◆ Excerpt provided:

○ ○ ○ ○ ○

“We’re ready to take the offense for organized labor. It’s time we have a President who didn’t
choke saying the word ‘union.’ We need
to strengthen our unions by letting them do what they do best: organize our
workers.” President Barrack Obama,
November 13, 2007
It is beyond reasonable dispute that the current political
environment is very pro-union. In these
challenging economic times, it is critical for employers to know the rules of
what they can and cannot do to avoid the legal risk of being charged with an
unfair labor practices. The focus of
this article will be to provide a checklist of suggestions for employers to
consider in order to reduce the threat of workplace organization.
What to Do:
·
Prohibit
all in-person solicitation of any type during working hours on company premises.
However, it is unlawful to
implement this sort of policy in response to a union organization’s presence on
company property. Companies should
examine their current policies now to add a non-solicitation policy if one is
not in place already.
·
Enforce
all non-solicitation rules consistently.
As with other laws governing the workplace, inconsistent enforcement
of company policy can lead to an inference of unlawful action if a charge of an
unfair labor practice is filed. If an
employer prohibits unions from coming into the workplace to solicit
participation, it should also prohibit other organizations from soliciting.
(Red Cross, Salvation Army, Boy Scouts, etc.).
·
Review
your job descriptions to determine which of your employees are “statutory
supervisors” as defined by the NLRA. Explain
to these employees that they cannot engage in union activity.
·
Instruct
your management employees to report warning signs of union activity to upper
management. Warning signs can include
both direct observations by supervisors, such as activity conducted in plain
view, and indirect observations, such as questions from non-management
employees about unions. Caveat: Supervisors should be
advised that they should not conduct surveillance of, or interrogate, the
employees they supervise regarding possible union activity.
·
Advise
your employees that a union election can negatively impact their work
environment. The initial message
should not be “reject the union.”
Instead, it should be “don’t make any decisions until you have more
information.” For example: “We hope you
will exercise your legal right not to sign a union authorization card until you
have all the information you need to make an informed decision.”
·
Frame any
discussion regarding the potential impact of unions in terms of possibilities
and provide concrete examples when possible.

○ ○ ○ ○ ○

◆ Provided data:
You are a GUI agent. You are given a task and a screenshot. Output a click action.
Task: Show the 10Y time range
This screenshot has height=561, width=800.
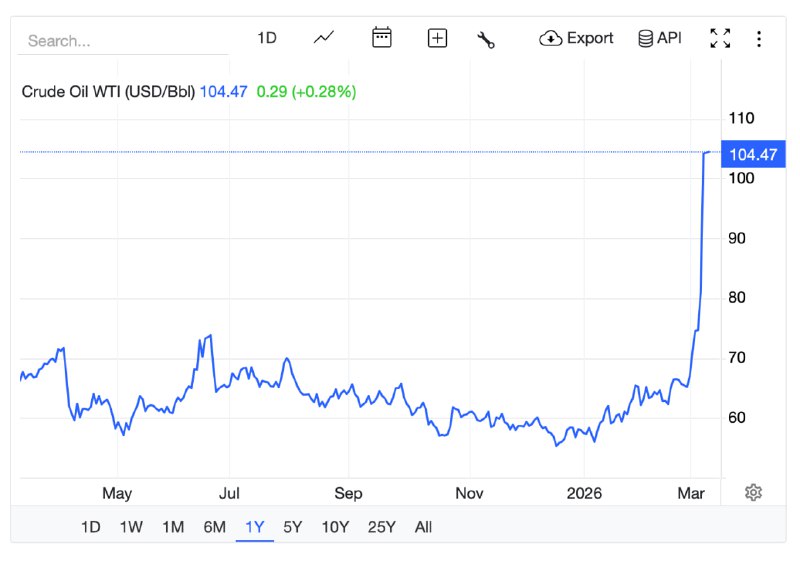335,527
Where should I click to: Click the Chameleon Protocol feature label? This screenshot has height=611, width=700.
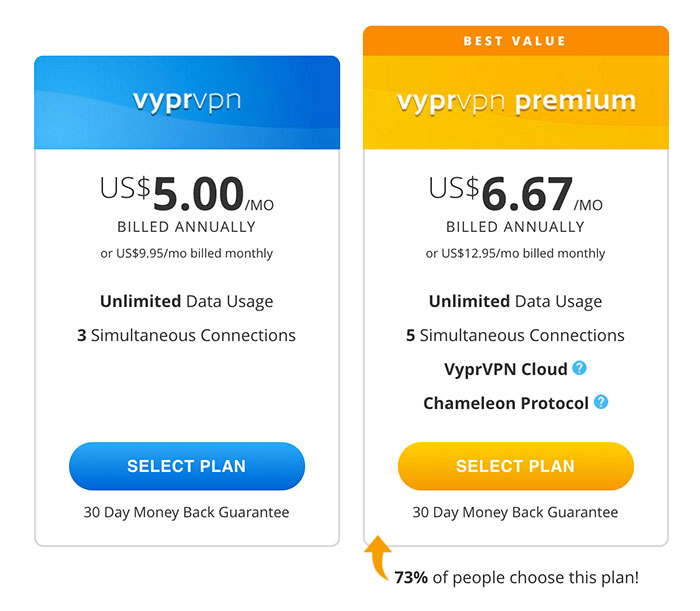506,403
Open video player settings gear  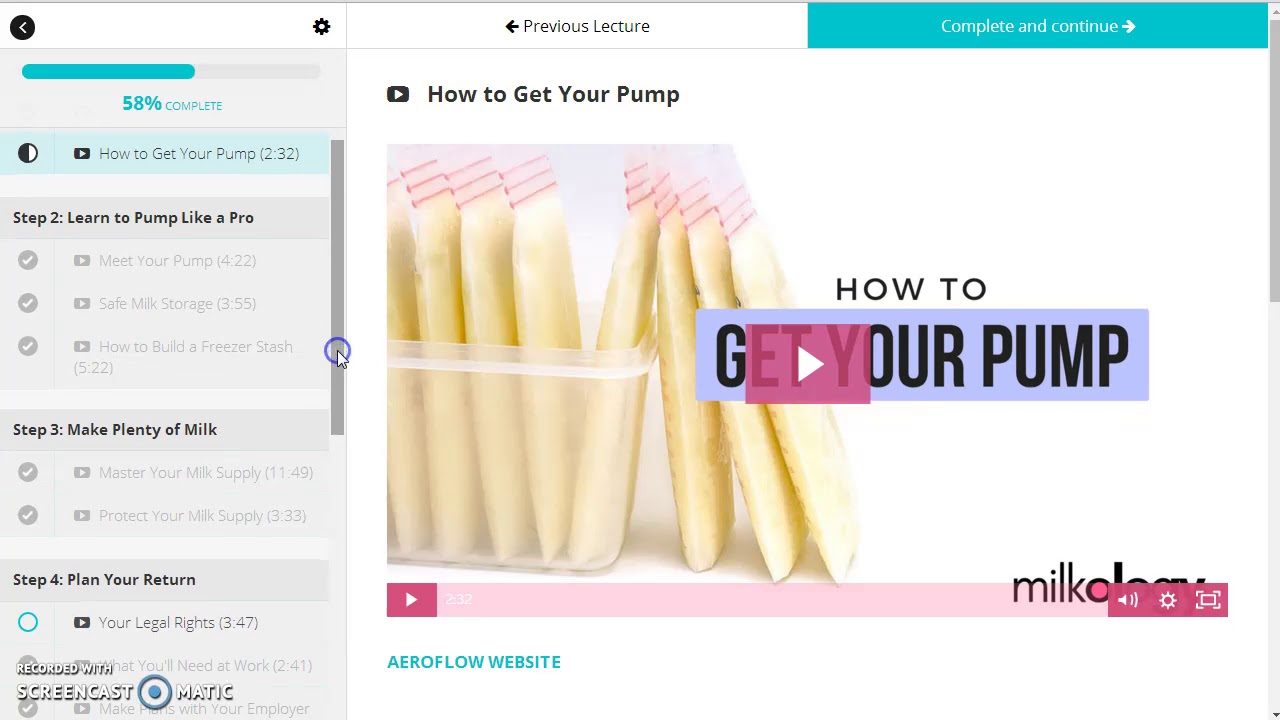(x=1168, y=600)
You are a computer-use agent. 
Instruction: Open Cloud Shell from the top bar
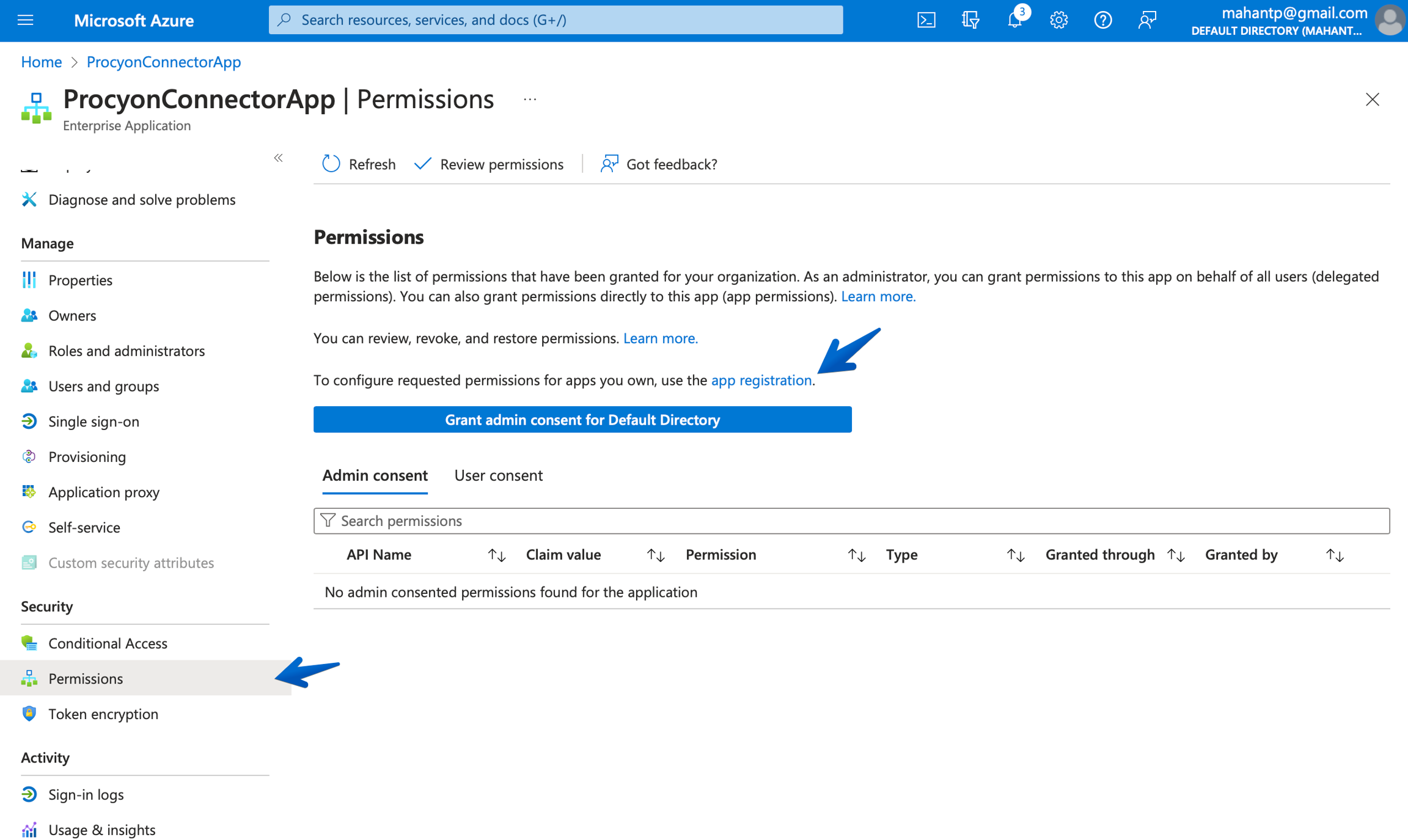[926, 20]
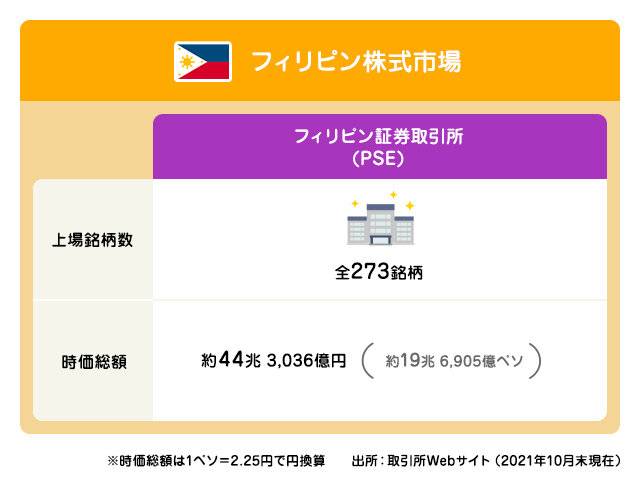Click the 全273銘柄 value text

click(x=379, y=271)
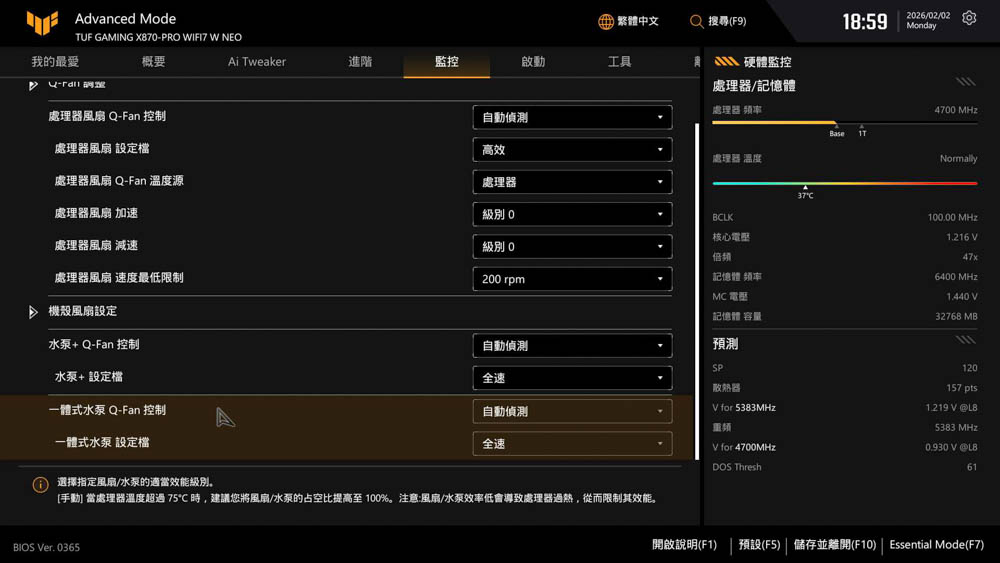Open 水泵+ 設定檔 dropdown
The image size is (1000, 563).
571,378
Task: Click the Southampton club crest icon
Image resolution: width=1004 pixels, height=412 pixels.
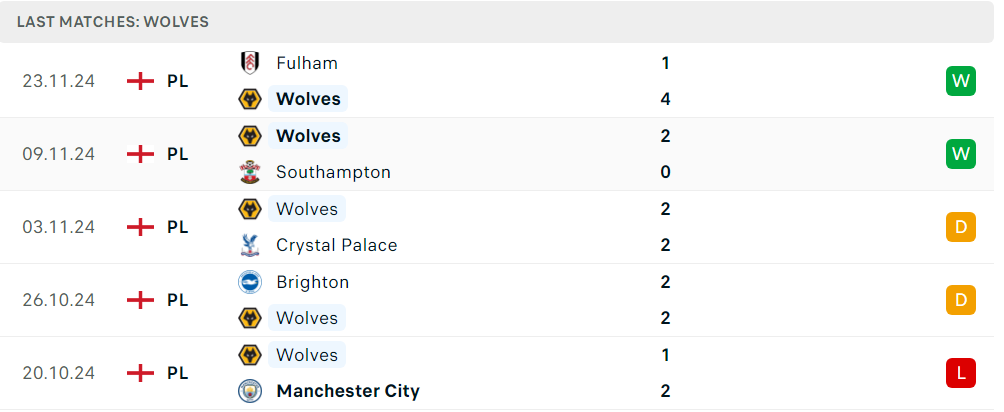Action: tap(249, 172)
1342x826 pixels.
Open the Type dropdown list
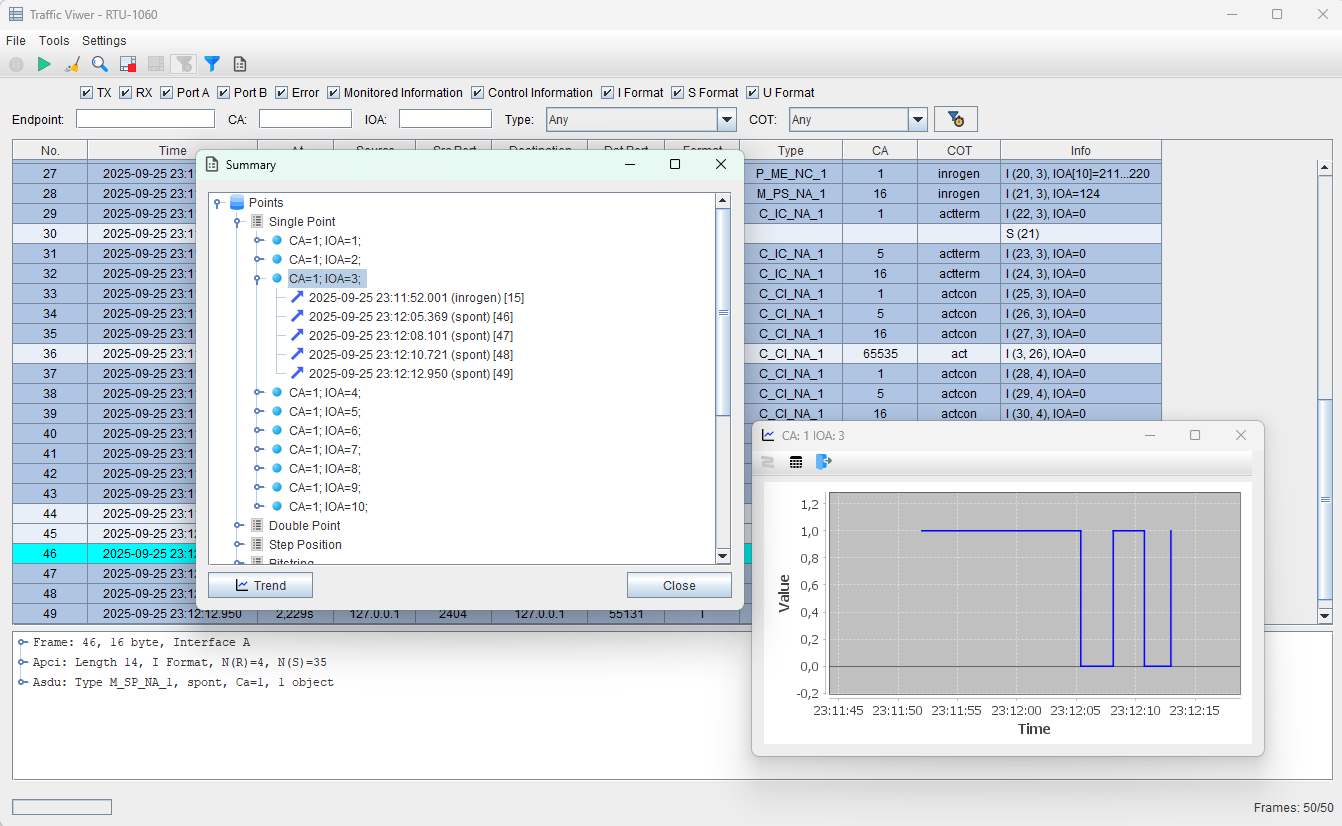(727, 119)
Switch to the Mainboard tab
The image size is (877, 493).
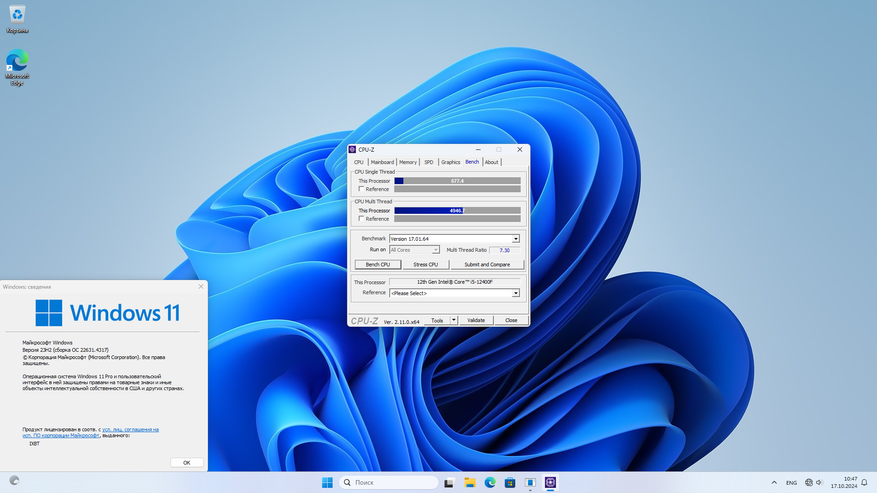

○ ○ ○ ○ ○

◆ Problems:
1) Duplicate the passage of the union organizing article starting at "However, it is" and ending at "Boy Scouts, etc.).".
2) Decide whether each statement agrees with the union organizing article, answering yes or no and quoting the deciding words: (a) The initial message to employees should be to reject the union. (b) Supervisors may interrogate the employees they supervise about possible union activity. (c) An employer that keeps unions from soliciting in the workplace should keep other organizations from soliciting too.
3) Resume the article on employers and union organizing from the point where it stops.
The data has no connection to the article on employers and union organizing.

◆ Answer list:
1)
However, it is unlawful to
implement this sort of policy in response to a union organization’s presence on
company property. Companies should
examine their current policies now to add a non-solicitation policy if one is
not in place already.
·
Enforce
all non-solicitation rules consistently.
As with other laws governing the workplace, inconsistent enforcement
of company policy can lead to an inference of unlawful action if a charge of an
unfair labor practice is filed. If an
employer prohibits unions from coming into the workplace to solicit
participation, it should also prohibit other organizations from soliciting.
(Red Cross, Salvation Army, Boy Scouts, etc.).

2)
(a) No: "The initial message should not be “reject the union.”"
(b) No: "they should not conduct surveillance of, or interrogate, the employees they supervise regarding possible union activity."
(c) Yes: "it should also prohibit other organizations from soliciting."

3)
For example, it is acceptable to advise employees regarding a
union’s record relating to strikes, including how long the strikes lasted, and
what results the union achieved, or failed to achieve. Employers should use caution and speak in
terms of how the union “could” impact employees and not the impact that it
“would” have.
·
Inform
Employees of the Risk of Loss of Their Ability to Communicate Directly with
Management on an Individual Basis. Many
employers prefer a union-free workplace because they believe that, without
unions, they are better able to communicate directly with employees on an
as-needed basis. When a union is certified as the exclusive employee
representative in a workplace, employees become members of an overall
bargaining unit in which the majority rules.
Union leaders make decisions for all employees and may make decisions
that individual employees believe are not in their best interest on a personal
level. Once a union is in place,
individuals have little recourse if they disagree with the union’s conduct.
·
Explain
the Economic Risk. When a union
calls a strike, employees: 1) receive no wages from the company; 2) must pay
the full cost of their health insurance; and 3) can be replaced. After the strike ends, employers of striking workers
also have the right to continue to operate their businesses with permanent
replacement employees. If this happens,
the best a striking worker can hope for is to be recalled if an employment
vacancy opens up in the future for which they are qualified. Caveat: In discussing the
potential risks of a strike with employees, employers must be careful not to
suggest that a strike is inevitable.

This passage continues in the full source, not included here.